Sélectionnée parmi quelque 75 000 candidats, Melody s’est fait connaître au Royaume-Uni en participant à la 7e édition du concours télévisuel The Apprentice. Au cours de l’émission, Melody a reçu des commentaires négatifs de la part du présentateur Sir Alan Sugar, qui lui a reproché d’être «impitoyable», alors que ses homologues masculins étaient souvent félicités pour cette même caractéristique.

 

«Lors de The Apprentice, j’ai remarqué que si un homme se montrait déterminé, tout le monde le félicitait et saluait son ambition, mais s’il s’agissait d’une femme, ce comportement était souvent vu comme impitoyable et négatif», souligne-t-elle.

 

En tant que première chef d’entreprise sociale de l’émission, Melody espérait montrer un autre côté du monde des affaires, au-delà de «la loi de la jungle», et utiliser sa toute nouvelle plateforme pour faire connaître son travail, qui vise à aider «les gens à trouver leur but».

 

Heureusement, depuis son passage à The Apprentice, Melody a constaté une évolution de cette mentalité, affirmant: «nous avons travaillé dur pour aider les femmes à réussir grâce aux programmes que nous menons et nous avons constaté un certain changement, mais il reste du chemin à faire.»

 

Melody, qui sera bientôt mère de deux enfants, pense qu’il reste encore des progrès à faire pour les femmes dans la conciliation entre vie professionnelle et vie privée.
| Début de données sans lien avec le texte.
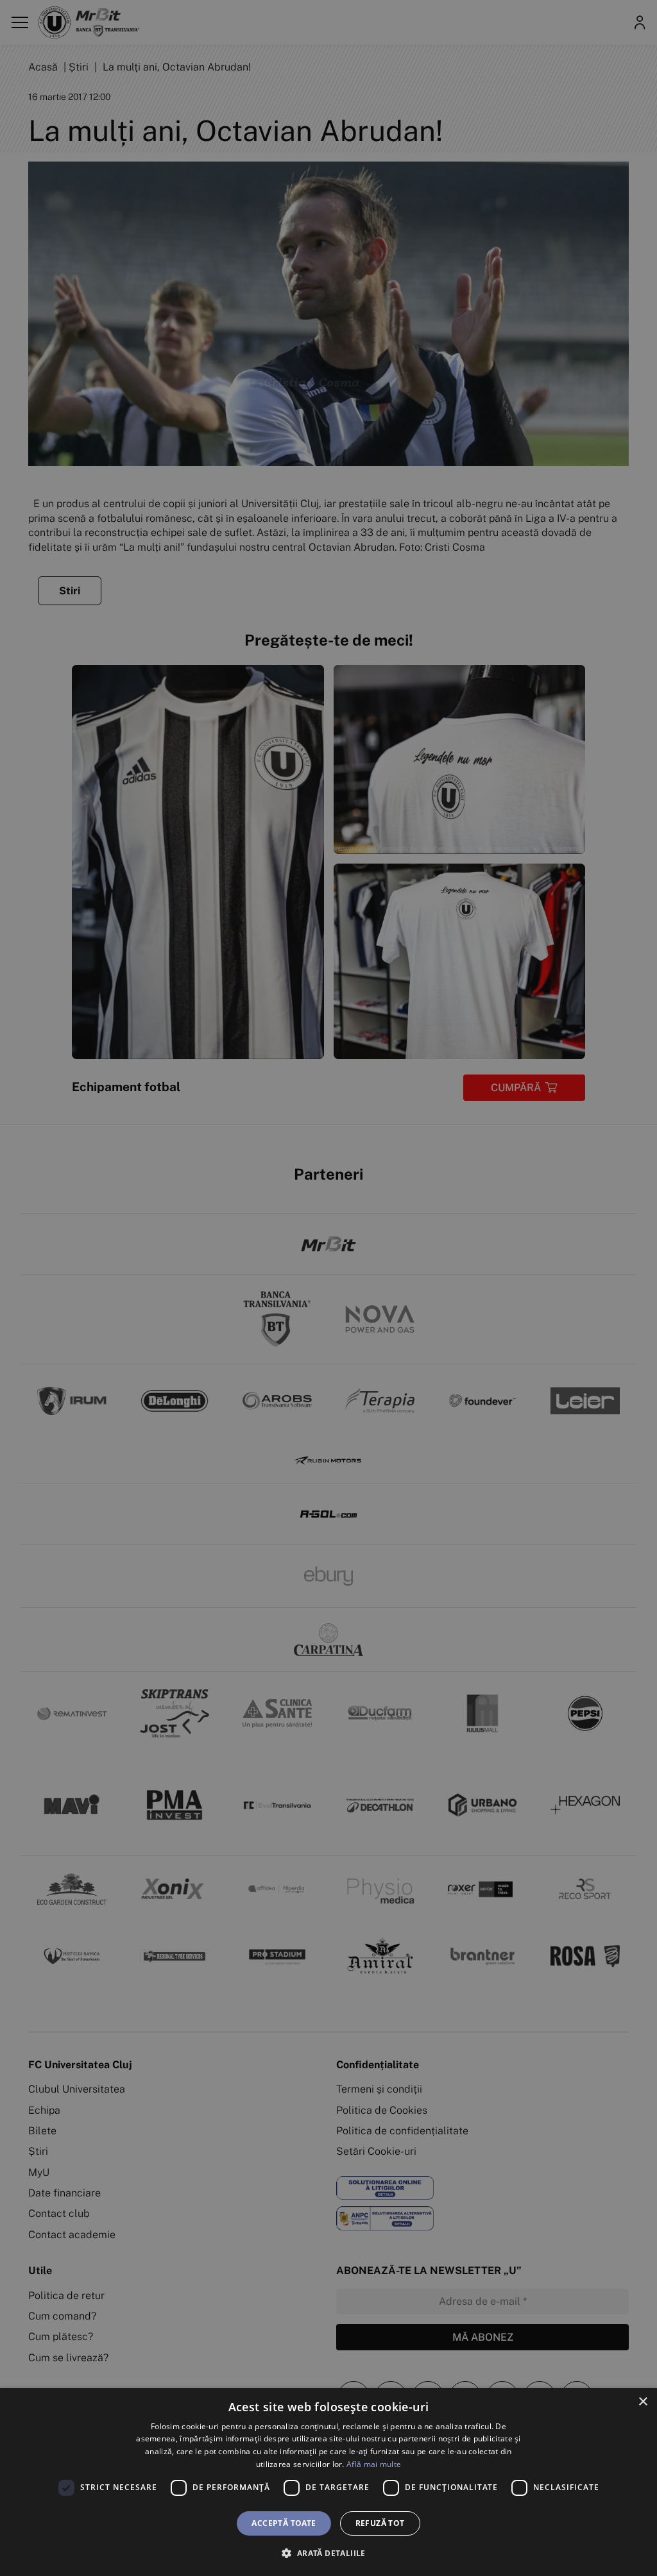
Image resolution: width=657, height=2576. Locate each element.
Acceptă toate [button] (284, 2523)
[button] (328, 2553)
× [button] (642, 2402)
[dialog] (328, 2482)
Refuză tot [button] (380, 2523)
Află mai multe (373, 2464)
Elle a déclaré à ce propos: «Nous avons encore du pain sur la planche pour que les femmes puissent faire une pause et avoir des enfants tout en ayant la possibilité de réussir dans leur travail.»

 

En dépit de tout cela, Melody reste optimiste quant à la situation des femmes dans le monde du travail, puisqu’elle ajoute: «En ce qui concerne la place des femmes dans les affaires, nous allons dans la bonne direction.»

 

Malgré les expériences traumatisantes que Melody a dû surmonter dans sa vie, elle croit fermement que «les vraies solutions ne peuvent pas naître dans la haine ; elles ne se présenteront que si nous savons faire preuve d’un sens pratique, de tolérance et d’innovation».